Reagents and equipment
RNA extraction kits were purchased from Qiagen GmbH (Hilden, Germany). RT-PCR reagents were purchased from Invitrogen (Invitrogen, France). Primers were synthesized by Invitrogen Life Technologies (Invitrogen, France). The LC Fast Start DNA Master SYBR Green I kit was purchased from Roche Diagnostics (Meylan, France), and the Power SYBR Green PCR Master Mix was from Applied Biosystems (Foster City, CA, USA). 2,3,7,8-tetrachlorodibenzo-p-dioxin (TCDD, dioxin, 50 μg/mL in DMSO) was obtained from LGC Promochem (Molsheim, France) and Δ9-THC (27 mg/mL in ethanol) was from Sigma-Aldrich (Saint Quentin Fallavier, France). Antibodies and supplies used for western blotting were: polyclonal rabbit anti-rat Cyp1a1, polyclonal rabbit anti-Cyp1b1, monoclonal mouse anti-AhR, and monoclonal mouse anti-β-actin antibodies (Abcam, Cambridge, UK and Abcam, Cambridge, MA, USA), horseradish peroxidase-conjugated monkey anti-rabbit secondary antibody and horseradish peroxidase-conjugated monkey anti-mouse secondary antibody (Amersham, Buckinghamshire, UK), and Alexa Fluor® 488 goat anti-mouse IgG (H+L) antibody (Invitrogen, Carlsbad, CA, USA). Proteins were detected using SuperSignal® West Pico Chemoluminescent Substrate (Pierce, Rockford, IL, USA). Diesel exhaust particles (DEP) were obtained from NIST  (Gaithersburg, MD, USA). Carbon black (CB) mock particles were a kind gift from Degussa Corporation (Akron, OH, USA). AhR antagonist (CH-223191)  and IgG control antibody were from Calbiochem-Novabiochem (La Jolla, CA, USA). Protein A/G Beads were from Pierce (Rockford, IL). Other chemicals and reagents were purchased from Sigma-Aldrich (France and St. Louis, MO, USA) or Invitrogen (Cergy-Pontoise, France). Equipments used were: a nucleic acid spectrophotometer (Nanodrop ND-1000, NanoDrop Technologies, USA), a programmable thermal cycler (PTC-100 programmable thermal controller, MJ research Inc., USA), a Light Cycler thermal cycler (Light-Cycler® instrument, Roche Diagnostics), and a 7900 HT Real-Time PCR Detection System (Applied Biosystems, Foster City, CA).

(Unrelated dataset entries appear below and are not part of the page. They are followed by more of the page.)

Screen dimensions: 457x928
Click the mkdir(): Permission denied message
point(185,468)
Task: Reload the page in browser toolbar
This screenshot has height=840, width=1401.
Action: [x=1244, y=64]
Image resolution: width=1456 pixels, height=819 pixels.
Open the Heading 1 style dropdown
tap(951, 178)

All animal experiments were based on the same experimental setup. For treatment with TCDD and Δ9-THC, male Sprague-Dawley rats (230-250 g) were obtained from Charles River (L'arbresle, France). For treatment with DEP, male CD® IGS Sprague-Dawley rats (275-300 g) were obtained from Charles River (Portage, MI, USA). Rats were housed in groups of four animals per cage under standard 12:12-hour light/dark conditions (light from 8:00 a.m. to 8 p.m.) in a temperature- and humidity-controlled room. Animals had access to food and water ad libitum. Before using rats for experiments, they were allowed to adapt to the animal facility for 3-5 days.
The care and treatment of animals (TCDD and Δ9-THC treatment) were in accordance with standards and guidelines approved by the European Communities Council Directive (86/609/EEC). Animal protocols were approved by the Institutional Animal Care and Use Committees of the EPA, RTP, NC, and the University of Minnesota and were in accordance with AAALAC regulations and the Guides to Animal Use of the University of Minnesota and NIH animal guidelines.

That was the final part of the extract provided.